Author: L.M. Montgomery

The fourth Anne book in the ongoing series of the fiery red-head who captured millions of hearts as she explored Green Gables is my personal favorite in the eight book Anne Shirely series. Here, we have a blend between the wildness and irrepressible imagination of Anne and a more adult sentiment that tempers her interactions with thought and compassion.

As Anne, newly engaged to Gilbert, waits for him to finish medical school, she goes to teach school in the enchanting town of Summerside where she boards at Windy Poplars with two widows, Aunt Chatty and Aunt Kate, and their intimidating cook/maid, Rebecca Dew. Anne grows to love the gossipy old widows and the opinionated Rebecca Dew as they become a family away from home and help the young girl grow.

It’s not all roses though, despite Anne’s bliss at living in the house’s charming garret with its fancy bed brought back from an ancient sea voyage.

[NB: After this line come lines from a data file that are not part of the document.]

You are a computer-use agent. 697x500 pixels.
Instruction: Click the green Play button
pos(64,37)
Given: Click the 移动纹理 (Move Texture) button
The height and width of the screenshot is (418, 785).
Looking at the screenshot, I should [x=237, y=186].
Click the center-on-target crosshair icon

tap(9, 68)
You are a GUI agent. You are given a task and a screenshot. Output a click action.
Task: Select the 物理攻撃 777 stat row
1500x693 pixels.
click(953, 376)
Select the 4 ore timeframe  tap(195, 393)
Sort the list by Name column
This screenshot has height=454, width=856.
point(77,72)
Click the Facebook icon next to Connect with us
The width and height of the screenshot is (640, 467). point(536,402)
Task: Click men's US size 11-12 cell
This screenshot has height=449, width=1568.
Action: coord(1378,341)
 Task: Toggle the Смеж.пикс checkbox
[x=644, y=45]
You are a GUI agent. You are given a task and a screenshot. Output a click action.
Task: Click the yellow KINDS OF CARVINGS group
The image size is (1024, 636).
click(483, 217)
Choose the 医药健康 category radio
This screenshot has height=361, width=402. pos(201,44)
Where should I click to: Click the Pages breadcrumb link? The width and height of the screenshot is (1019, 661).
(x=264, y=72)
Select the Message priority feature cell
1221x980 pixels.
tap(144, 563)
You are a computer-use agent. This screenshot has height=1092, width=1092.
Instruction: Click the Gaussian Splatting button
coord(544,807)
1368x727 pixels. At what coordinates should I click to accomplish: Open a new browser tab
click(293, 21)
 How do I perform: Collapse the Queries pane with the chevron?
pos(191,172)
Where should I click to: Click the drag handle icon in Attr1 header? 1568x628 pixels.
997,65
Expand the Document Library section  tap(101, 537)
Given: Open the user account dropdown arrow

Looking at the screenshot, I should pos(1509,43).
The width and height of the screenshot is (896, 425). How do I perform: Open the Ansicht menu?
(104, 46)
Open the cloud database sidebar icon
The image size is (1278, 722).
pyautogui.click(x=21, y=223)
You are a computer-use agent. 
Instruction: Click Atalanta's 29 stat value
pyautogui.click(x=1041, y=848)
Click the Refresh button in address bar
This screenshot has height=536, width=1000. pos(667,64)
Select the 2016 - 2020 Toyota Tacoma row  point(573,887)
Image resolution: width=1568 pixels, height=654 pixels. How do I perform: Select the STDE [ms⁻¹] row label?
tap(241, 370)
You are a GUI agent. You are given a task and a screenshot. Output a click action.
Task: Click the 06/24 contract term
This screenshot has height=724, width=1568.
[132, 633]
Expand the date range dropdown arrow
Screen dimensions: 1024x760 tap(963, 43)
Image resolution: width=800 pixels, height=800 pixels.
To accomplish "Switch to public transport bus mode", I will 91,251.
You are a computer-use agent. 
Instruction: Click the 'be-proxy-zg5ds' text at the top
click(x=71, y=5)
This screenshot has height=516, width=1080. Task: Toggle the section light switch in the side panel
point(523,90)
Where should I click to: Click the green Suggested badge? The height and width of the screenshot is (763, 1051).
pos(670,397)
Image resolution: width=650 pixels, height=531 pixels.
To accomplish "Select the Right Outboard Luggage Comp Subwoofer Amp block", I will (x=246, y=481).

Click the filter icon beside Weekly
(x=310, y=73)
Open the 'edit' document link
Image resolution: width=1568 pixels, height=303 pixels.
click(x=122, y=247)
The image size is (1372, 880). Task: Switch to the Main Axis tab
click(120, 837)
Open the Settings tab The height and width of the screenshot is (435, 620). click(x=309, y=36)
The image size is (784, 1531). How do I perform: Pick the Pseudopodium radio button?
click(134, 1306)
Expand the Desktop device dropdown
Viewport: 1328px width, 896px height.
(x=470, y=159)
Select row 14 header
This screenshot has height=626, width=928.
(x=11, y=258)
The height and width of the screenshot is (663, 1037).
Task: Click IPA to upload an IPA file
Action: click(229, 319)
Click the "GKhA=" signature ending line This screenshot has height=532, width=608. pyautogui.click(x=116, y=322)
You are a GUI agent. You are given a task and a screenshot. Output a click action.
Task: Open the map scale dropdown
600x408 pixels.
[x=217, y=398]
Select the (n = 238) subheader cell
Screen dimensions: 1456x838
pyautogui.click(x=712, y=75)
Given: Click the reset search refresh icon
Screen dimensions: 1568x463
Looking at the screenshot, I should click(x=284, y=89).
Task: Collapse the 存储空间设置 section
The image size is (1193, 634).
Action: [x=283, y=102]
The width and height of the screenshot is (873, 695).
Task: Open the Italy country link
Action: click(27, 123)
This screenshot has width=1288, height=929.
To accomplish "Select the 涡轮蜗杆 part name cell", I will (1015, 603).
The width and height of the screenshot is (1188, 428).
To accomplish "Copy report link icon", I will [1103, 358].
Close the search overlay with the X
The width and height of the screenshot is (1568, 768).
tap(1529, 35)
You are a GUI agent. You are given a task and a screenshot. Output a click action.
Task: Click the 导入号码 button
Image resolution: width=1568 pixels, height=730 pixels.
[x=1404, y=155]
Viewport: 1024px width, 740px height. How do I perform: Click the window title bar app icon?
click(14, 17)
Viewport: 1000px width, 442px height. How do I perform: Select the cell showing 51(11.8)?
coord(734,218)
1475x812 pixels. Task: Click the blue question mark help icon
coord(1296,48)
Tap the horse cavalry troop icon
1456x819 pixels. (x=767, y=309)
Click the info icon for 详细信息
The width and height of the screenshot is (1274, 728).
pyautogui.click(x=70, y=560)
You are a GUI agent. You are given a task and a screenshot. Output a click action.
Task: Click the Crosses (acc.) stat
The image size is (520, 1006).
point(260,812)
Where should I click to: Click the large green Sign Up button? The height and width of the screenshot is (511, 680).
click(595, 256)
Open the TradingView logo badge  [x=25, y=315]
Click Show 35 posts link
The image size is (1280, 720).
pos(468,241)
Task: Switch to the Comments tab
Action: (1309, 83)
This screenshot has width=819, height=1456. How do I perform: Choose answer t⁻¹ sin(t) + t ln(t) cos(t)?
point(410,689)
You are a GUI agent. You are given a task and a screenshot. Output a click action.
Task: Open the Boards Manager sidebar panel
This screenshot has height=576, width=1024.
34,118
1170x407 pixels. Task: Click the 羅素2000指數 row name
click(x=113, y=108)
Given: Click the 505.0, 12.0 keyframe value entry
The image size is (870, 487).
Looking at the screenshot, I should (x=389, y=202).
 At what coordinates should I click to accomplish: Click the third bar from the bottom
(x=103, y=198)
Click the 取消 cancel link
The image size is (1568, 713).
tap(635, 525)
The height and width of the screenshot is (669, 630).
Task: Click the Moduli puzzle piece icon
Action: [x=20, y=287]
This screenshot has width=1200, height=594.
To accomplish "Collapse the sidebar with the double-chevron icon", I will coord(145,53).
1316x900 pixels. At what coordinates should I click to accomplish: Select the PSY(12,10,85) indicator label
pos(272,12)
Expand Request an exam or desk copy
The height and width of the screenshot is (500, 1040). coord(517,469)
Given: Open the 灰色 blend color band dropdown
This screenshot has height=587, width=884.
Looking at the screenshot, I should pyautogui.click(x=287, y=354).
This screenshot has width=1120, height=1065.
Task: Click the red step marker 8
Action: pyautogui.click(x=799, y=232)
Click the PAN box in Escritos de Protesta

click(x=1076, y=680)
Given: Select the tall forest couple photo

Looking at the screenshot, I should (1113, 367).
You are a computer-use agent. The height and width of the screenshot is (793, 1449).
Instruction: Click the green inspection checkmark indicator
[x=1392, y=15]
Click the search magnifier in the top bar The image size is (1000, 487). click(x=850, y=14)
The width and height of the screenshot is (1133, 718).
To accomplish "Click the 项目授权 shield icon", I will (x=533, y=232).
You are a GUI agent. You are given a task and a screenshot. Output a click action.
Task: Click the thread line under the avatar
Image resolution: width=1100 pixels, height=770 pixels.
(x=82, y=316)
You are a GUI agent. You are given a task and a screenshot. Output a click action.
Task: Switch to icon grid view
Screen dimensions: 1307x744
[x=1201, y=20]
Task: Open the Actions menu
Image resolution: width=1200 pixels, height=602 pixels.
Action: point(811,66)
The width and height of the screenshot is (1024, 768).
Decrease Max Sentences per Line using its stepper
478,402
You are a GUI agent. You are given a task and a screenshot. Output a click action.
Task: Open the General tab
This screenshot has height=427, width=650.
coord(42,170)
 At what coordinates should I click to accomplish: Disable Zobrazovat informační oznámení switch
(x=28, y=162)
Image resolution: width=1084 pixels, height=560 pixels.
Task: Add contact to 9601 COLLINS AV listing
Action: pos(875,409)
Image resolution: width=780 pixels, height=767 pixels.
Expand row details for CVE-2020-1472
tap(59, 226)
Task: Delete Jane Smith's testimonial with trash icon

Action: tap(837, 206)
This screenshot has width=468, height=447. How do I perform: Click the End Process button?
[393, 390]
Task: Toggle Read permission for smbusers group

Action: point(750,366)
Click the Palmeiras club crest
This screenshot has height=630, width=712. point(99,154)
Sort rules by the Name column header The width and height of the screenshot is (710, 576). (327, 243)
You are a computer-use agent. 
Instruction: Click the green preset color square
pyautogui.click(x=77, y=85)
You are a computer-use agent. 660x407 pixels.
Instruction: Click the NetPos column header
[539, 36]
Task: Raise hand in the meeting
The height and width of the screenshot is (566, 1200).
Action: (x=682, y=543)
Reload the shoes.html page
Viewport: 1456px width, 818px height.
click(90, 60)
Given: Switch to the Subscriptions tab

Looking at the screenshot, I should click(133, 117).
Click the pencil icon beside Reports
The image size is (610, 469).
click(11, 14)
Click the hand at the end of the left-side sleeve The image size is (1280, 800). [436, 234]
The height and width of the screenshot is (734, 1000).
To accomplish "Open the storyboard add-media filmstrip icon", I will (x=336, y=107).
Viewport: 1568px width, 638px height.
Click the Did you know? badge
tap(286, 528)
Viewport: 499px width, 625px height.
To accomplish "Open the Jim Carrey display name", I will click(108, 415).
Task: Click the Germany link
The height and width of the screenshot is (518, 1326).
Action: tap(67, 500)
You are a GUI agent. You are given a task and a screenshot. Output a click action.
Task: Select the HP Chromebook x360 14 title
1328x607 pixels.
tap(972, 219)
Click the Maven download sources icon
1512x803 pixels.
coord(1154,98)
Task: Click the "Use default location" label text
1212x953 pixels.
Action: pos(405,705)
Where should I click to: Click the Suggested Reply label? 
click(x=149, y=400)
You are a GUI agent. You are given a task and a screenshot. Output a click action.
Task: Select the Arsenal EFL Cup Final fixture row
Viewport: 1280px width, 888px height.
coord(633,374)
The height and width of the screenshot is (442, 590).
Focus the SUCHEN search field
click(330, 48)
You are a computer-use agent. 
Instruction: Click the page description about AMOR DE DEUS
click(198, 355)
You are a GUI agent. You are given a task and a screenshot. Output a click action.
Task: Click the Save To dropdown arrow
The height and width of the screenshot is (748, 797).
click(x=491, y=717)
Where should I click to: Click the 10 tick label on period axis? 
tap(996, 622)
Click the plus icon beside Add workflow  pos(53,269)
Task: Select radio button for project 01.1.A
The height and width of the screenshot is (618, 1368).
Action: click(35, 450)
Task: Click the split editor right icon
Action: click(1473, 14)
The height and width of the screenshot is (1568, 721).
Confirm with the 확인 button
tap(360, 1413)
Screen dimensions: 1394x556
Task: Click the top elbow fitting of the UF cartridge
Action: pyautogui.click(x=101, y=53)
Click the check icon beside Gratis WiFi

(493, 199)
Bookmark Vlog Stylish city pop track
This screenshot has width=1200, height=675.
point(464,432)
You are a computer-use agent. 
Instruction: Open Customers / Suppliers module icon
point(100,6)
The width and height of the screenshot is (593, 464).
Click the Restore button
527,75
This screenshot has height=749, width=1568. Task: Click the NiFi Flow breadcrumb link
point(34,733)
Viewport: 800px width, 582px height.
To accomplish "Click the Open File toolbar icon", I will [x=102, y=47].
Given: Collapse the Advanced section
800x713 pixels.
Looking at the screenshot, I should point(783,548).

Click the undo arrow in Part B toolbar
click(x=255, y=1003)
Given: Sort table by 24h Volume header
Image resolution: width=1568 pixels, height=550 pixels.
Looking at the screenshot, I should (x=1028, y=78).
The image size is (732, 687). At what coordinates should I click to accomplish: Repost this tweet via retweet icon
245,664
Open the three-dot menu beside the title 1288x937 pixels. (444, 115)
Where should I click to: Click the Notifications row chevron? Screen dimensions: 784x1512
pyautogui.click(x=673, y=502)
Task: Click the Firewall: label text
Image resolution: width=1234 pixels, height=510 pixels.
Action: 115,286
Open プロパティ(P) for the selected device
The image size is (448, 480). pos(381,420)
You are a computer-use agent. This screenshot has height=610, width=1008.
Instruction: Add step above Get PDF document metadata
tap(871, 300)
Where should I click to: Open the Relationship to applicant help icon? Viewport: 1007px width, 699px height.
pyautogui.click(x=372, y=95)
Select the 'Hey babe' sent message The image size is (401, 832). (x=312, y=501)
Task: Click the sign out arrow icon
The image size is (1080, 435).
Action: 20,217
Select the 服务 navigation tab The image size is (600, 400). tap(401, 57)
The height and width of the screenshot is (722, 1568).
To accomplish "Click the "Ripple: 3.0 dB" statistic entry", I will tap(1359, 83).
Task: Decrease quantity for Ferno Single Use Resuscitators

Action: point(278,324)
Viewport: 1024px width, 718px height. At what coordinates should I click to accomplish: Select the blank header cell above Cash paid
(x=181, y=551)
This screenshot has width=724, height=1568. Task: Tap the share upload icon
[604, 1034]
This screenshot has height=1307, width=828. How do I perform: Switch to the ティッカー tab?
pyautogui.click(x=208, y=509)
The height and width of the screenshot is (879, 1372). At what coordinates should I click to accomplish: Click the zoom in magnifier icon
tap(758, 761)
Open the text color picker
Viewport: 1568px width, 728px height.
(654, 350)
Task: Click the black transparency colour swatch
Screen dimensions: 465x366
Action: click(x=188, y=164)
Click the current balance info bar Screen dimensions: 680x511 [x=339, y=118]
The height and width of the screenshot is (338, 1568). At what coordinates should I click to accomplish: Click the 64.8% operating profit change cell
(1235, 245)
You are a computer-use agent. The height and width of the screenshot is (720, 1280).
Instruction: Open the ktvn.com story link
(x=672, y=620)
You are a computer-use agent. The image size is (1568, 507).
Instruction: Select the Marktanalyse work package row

The town is ruled by Pringles and they neither like nor want Anne as the new teacher. As her powerful new enemies swoop in, Anne struggles to connect with her fellow contentions teacher, the dowdy and bitter Katherine Brooke, and bring the lonely little child in the sad house next door out of herself and into the land of Tomorrow, where everything is possible.

This is the only Anne novel told as a series of letters, each written to Gilbert (and liberally redacted when Anne’s romantic soul and her pen converge.) What happens is a beautiful story, swimming with the usual sentiment, but more down to earth and relatable than some of Anne’s more melodramatic musings.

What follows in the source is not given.